Health care cost in Canada
Some analyst have initially given the impression that the measured health care cost is lower in Canada as compared to that in USA after having compared the health care spending in the budget constrained Canadas system with the USA system (Deber, 2003). These analysts conclude that the monopoly type of public insurer that imposes on the providers budget constraints is more efficient as compared to the private insurance market in delivering insured medical care. The criticism of private insurance is mainly due to the alleged high overhead costs. In the USA, the overhead costs estimates of the private insurer range from 11.9 to 34.4 percent of payment benefits compared with only 1 for the public insurance system in Canada. The presence of several diverse plans is also to be one of the causes of wasteful expenses (Reinhardt et al., 2004.

Any insurer whether public or private is required by law to perform 3 basic functions. First is to collect the premiums, then monitor as well as pay for services and finally if required, take responsibility of any risk that has not been catered forth by law. In the private insurance market, cost of carrying out these kind of functions is presented as accounting overheads of the total premium collections, returns on capital or even as claims on administration (Bodenheimer and Grumbach, 2002). Similar methods that are employed by the public insurers to carry out the same calculations result to some observable accounting costs that have a much higher hidden costs. This could in part be taken as one of the ways through which governments all over the world uses tricks to force people to pay taxes, bear risks as well as accept restrictions and prices on services. On the other hand, the private sector has to induce voluntary consumer participation. The analysis presented here compares the hidden costs in the public health insurance as compared to the private insurance taking Canada and USA as the prime examples (Deber, 2003)
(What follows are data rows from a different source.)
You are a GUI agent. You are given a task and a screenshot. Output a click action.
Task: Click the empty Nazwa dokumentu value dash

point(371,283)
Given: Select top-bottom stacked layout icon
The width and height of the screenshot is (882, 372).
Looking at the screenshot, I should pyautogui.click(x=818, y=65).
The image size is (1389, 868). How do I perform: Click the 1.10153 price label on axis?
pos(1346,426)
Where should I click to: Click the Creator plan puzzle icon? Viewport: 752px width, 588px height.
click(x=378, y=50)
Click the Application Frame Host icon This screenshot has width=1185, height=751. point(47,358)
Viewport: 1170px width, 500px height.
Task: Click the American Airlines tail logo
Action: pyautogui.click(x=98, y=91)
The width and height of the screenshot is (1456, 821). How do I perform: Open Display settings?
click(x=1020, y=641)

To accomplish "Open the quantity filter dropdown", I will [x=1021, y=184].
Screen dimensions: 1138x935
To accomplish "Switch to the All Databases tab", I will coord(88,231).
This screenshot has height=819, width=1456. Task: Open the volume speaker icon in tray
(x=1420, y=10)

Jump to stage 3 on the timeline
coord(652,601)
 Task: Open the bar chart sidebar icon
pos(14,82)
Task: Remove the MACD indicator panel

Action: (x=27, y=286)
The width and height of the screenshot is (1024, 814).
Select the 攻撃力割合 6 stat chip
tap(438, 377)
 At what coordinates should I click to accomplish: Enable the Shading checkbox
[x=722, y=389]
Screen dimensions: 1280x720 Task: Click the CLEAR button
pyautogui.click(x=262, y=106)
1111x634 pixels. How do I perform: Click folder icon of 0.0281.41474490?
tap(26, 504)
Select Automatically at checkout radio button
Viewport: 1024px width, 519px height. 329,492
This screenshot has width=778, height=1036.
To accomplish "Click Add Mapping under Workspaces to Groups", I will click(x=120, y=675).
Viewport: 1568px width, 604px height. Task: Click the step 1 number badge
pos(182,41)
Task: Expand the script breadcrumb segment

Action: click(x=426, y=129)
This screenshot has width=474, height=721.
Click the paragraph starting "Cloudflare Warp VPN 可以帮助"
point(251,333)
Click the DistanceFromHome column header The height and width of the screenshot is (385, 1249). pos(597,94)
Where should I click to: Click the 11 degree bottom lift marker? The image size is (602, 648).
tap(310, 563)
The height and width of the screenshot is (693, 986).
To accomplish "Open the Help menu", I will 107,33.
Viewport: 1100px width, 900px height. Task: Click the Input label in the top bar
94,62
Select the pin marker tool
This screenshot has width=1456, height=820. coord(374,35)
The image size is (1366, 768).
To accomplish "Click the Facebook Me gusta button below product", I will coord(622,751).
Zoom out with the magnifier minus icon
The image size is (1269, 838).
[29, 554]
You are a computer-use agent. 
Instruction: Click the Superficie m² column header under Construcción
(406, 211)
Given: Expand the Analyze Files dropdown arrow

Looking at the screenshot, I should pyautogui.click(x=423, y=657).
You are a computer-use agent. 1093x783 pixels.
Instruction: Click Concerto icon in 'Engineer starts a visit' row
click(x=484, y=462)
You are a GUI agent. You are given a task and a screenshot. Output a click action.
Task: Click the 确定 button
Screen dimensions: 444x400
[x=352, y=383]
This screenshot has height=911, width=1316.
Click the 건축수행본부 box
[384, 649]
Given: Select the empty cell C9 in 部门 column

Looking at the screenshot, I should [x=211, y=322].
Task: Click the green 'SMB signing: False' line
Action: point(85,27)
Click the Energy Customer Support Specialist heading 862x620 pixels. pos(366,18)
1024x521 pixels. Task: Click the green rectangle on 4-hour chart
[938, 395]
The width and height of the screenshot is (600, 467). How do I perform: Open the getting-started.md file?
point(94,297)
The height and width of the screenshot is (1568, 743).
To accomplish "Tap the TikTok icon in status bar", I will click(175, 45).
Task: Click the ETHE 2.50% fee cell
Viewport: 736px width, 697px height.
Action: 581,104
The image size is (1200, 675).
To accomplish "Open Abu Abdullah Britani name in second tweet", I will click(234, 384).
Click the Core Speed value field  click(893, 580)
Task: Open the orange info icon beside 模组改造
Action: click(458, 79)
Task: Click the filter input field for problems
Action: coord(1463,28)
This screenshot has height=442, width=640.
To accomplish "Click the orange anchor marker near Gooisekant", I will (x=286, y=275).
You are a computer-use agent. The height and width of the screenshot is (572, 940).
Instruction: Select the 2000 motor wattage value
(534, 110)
It has been reported by the U.S Government accounting Office that the 14 of the differential in per capita spending on health care between United States and Canada is the spending that takes place on other professional this including podiatrists, physiotherapist and psychologists. These kind of services most likely have other hidden benefits that have so far not been well captured in the standard mortality and morbidity statistics. Most countries such as United States have a high demand on goods and services that have the tendency of improving the quality of life.  If an American is visiting a physiotherapist and a Canadian is exercising at home, then health care spending would be said to be more in United States and much less in Canada. This omission of patient time costs does understate the potential benefits of United States high spending on health (Bodenheimer and Grumbach, 2002).